Mediterranean Skillet Supper
- 2 tablespoons olive oil
- 1 cup cracked wheat
- 1 and 1/2 cups chicken broth
- 6 sundried tomatoes, packed in olive oil, finely chopped
- 2 tablespoons pesto, homemade or store bought
- Salt and pepper
- 16 ounce can chick peas, drained
- Plain yogurt or sour cream, optional
- Heat the oil in a large skillet.
- Add the cracked wheat and saute until toasty brown, about 2 to 3 minutes.
- Add the broth, cover and cook until the wheat is tender, about 20 minutes.

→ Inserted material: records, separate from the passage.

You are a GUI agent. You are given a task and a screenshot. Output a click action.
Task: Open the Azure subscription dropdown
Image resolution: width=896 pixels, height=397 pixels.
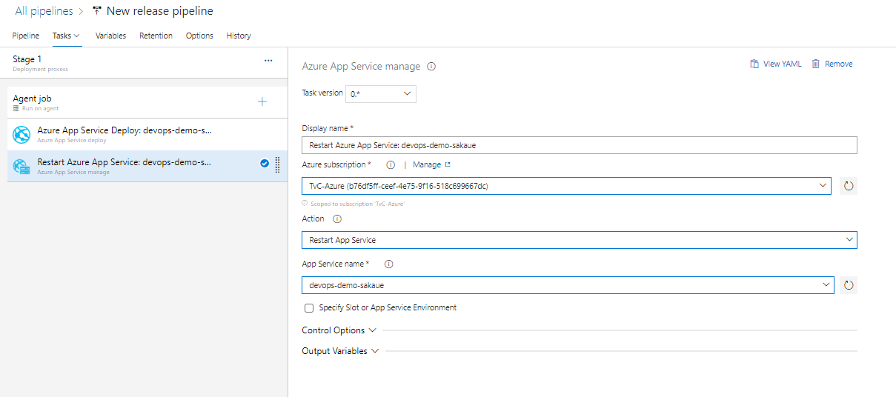click(566, 186)
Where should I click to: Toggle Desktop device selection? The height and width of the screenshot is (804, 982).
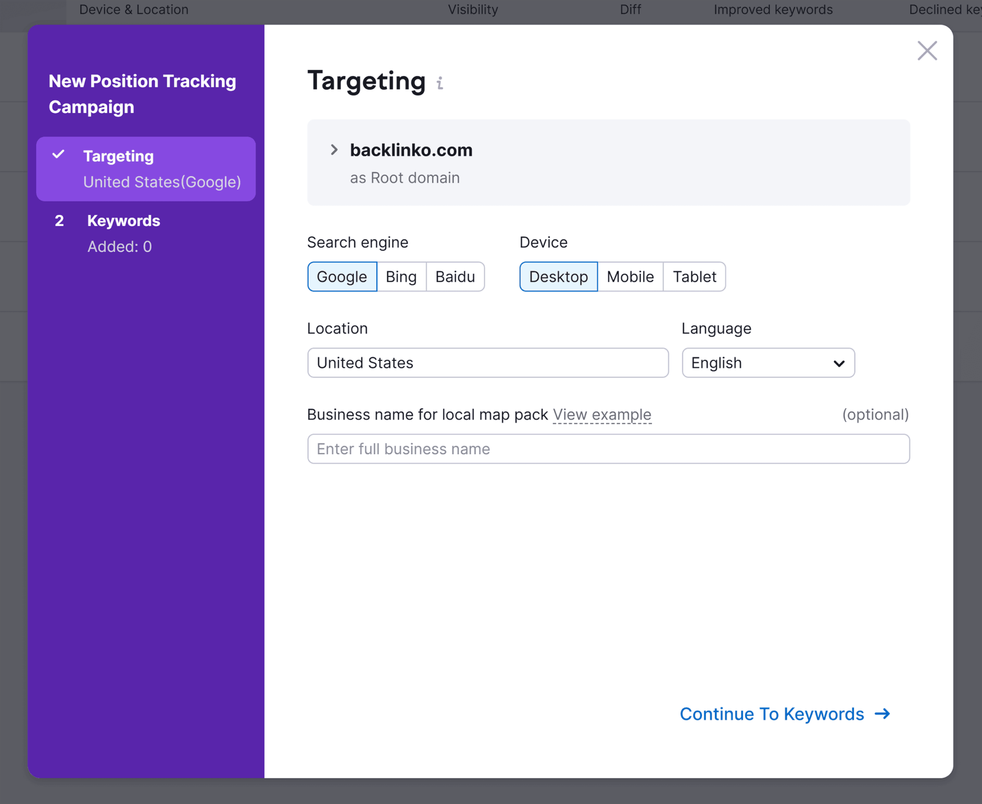[558, 276]
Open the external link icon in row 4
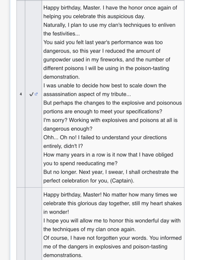The width and height of the screenshot is (209, 260). coord(36,94)
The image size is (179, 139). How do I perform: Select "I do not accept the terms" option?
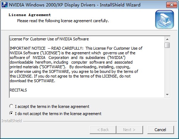(11, 113)
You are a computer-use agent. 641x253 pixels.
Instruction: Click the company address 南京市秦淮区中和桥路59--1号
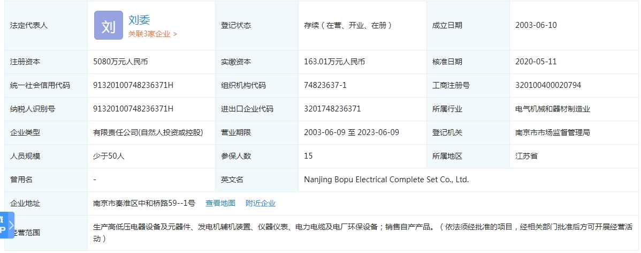point(144,203)
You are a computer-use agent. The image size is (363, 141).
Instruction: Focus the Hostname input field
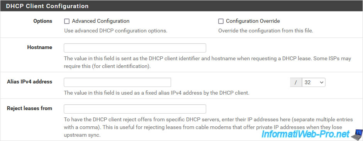coord(135,48)
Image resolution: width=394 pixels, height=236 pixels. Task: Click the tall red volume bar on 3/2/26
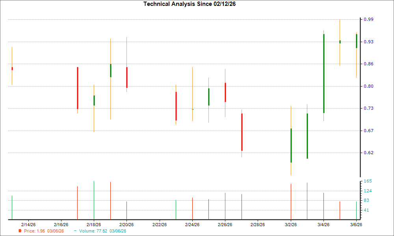pyautogui.click(x=290, y=201)
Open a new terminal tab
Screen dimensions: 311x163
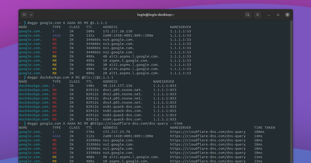tap(24, 15)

- If the wheat is tender but has not absorbed all of the water, remove the cover and cook for another few minutes, stirring occasionally until the excess moisture has evaporated.

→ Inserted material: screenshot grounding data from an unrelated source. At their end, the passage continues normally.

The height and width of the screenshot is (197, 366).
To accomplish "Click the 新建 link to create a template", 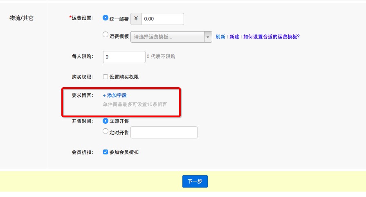I will click(234, 36).
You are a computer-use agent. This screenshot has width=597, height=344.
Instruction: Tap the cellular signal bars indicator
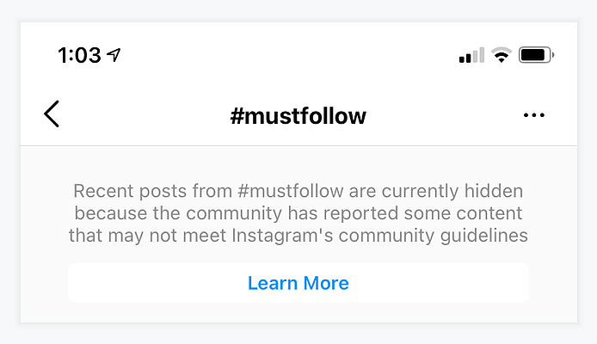[471, 55]
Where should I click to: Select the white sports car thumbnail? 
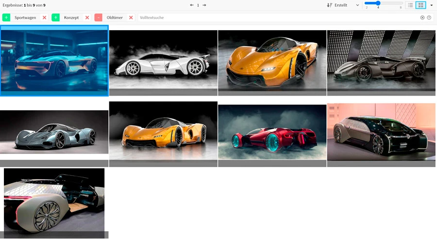[163, 60]
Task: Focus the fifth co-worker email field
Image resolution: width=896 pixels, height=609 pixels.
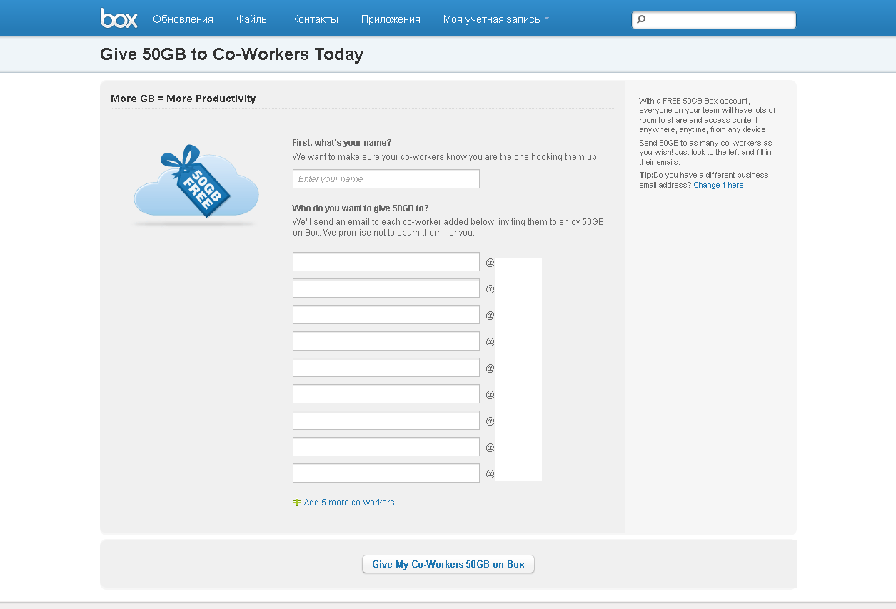Action: click(x=386, y=368)
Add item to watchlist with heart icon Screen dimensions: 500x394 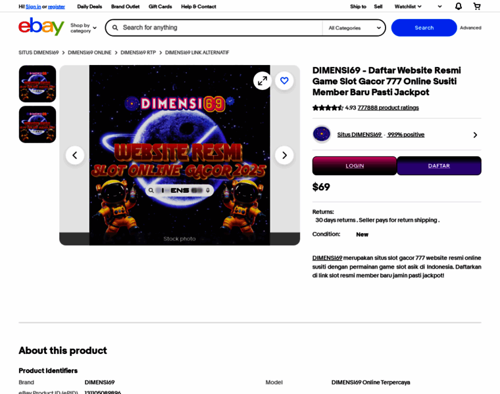coord(284,81)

- Add the sundried tomatoes and pesto; season to taste with salt and pepper.
- Add the chick peas, cover and cook for about 5 minutes or until the chick peas are heated through.
- Adjust seasoning.
- Serve with sour cream or plain yogurt as a topping.
olive oil, cracked wheat, chicken broth, tomatoes, pesto, salt, chick peas, yogurt
Taken from www.foodnetwork.com/recipes/mediterranean-skillet-supper-recipe.html (may not work)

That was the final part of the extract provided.